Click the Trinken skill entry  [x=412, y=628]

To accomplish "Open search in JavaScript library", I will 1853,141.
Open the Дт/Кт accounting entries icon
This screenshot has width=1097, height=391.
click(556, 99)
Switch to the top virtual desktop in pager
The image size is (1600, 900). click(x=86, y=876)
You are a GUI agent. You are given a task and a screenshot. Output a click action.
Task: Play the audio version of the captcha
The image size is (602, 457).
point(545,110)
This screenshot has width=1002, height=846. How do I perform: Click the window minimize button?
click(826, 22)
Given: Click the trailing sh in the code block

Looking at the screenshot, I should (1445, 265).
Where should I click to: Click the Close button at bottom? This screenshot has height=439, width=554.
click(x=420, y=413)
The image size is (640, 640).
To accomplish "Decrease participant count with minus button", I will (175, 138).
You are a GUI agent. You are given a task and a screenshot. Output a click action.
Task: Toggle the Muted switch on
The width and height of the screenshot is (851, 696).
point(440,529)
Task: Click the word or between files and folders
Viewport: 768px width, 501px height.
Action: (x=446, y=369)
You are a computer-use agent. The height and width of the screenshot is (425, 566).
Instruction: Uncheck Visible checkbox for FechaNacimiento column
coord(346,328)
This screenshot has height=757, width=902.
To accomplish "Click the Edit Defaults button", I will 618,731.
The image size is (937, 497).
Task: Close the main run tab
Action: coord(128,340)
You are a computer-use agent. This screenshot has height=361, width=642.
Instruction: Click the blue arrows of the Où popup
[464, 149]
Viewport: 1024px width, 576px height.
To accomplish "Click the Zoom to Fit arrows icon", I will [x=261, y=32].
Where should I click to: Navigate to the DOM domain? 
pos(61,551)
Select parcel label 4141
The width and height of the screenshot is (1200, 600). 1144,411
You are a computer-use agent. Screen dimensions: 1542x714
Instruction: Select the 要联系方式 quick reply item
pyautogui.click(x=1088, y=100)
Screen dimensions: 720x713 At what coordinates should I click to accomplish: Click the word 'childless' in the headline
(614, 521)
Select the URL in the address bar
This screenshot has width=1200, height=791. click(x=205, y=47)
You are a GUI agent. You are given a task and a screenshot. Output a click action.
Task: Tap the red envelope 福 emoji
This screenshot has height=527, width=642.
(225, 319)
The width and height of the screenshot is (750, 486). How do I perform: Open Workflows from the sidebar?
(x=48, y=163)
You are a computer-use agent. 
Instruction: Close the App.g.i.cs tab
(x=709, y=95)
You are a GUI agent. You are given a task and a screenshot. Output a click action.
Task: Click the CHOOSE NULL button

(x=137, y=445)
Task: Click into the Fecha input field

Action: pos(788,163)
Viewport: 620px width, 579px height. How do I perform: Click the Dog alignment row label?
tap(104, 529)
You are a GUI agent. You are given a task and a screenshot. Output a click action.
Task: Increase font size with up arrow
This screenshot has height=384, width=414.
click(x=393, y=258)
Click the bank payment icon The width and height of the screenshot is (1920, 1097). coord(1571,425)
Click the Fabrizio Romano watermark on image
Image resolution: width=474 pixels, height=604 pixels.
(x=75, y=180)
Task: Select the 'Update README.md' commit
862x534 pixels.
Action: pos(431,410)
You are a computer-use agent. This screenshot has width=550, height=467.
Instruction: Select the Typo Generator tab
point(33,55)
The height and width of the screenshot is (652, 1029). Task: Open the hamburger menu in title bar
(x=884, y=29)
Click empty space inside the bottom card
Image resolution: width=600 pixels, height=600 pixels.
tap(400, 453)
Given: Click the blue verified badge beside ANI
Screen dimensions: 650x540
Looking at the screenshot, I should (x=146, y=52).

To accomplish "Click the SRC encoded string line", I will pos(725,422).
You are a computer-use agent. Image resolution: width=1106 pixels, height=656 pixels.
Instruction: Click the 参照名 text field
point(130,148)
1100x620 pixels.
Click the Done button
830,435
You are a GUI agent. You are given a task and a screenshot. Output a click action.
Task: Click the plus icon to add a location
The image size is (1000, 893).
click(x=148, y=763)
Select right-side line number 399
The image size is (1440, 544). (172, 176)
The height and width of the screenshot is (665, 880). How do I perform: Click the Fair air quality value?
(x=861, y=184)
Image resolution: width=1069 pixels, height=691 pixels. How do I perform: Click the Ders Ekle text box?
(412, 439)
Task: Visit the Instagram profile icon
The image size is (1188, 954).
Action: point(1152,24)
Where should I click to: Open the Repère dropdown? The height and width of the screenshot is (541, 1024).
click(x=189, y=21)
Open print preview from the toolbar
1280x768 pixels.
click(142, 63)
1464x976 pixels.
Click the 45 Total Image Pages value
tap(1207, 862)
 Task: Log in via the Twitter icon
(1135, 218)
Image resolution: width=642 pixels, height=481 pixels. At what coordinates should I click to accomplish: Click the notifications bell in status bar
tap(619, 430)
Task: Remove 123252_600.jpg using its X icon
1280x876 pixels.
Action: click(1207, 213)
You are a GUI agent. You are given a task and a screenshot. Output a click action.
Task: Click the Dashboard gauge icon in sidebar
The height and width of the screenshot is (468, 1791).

# TRY IT
Starting at the line that has "Task: Select the 'Update README.md' commit" and ending at the line that has "You are a computer-use agent. Image", please write out the lines above exactly, leaving out all others.

# ANSWER SECTION
Task: Select the 'Update README.md' commit
862x534 pixels.
Action: pos(431,410)
You are a computer-use agent. This screenshot has width=550, height=467.
Instruction: Select the Typo Generator tab
point(33,55)
The height and width of the screenshot is (652, 1029). Task: Open the hamburger menu in title bar
(x=884, y=29)
Click empty space inside the bottom card
Image resolution: width=600 pixels, height=600 pixels.
tap(400, 453)
Given: Click the blue verified badge beside ANI
Screen dimensions: 650x540
Looking at the screenshot, I should (x=146, y=52).

To accomplish "Click the SRC encoded string line", I will pos(725,422).
You are a computer-use agent. Image resolution: width=1106 pixels, height=656 pixels.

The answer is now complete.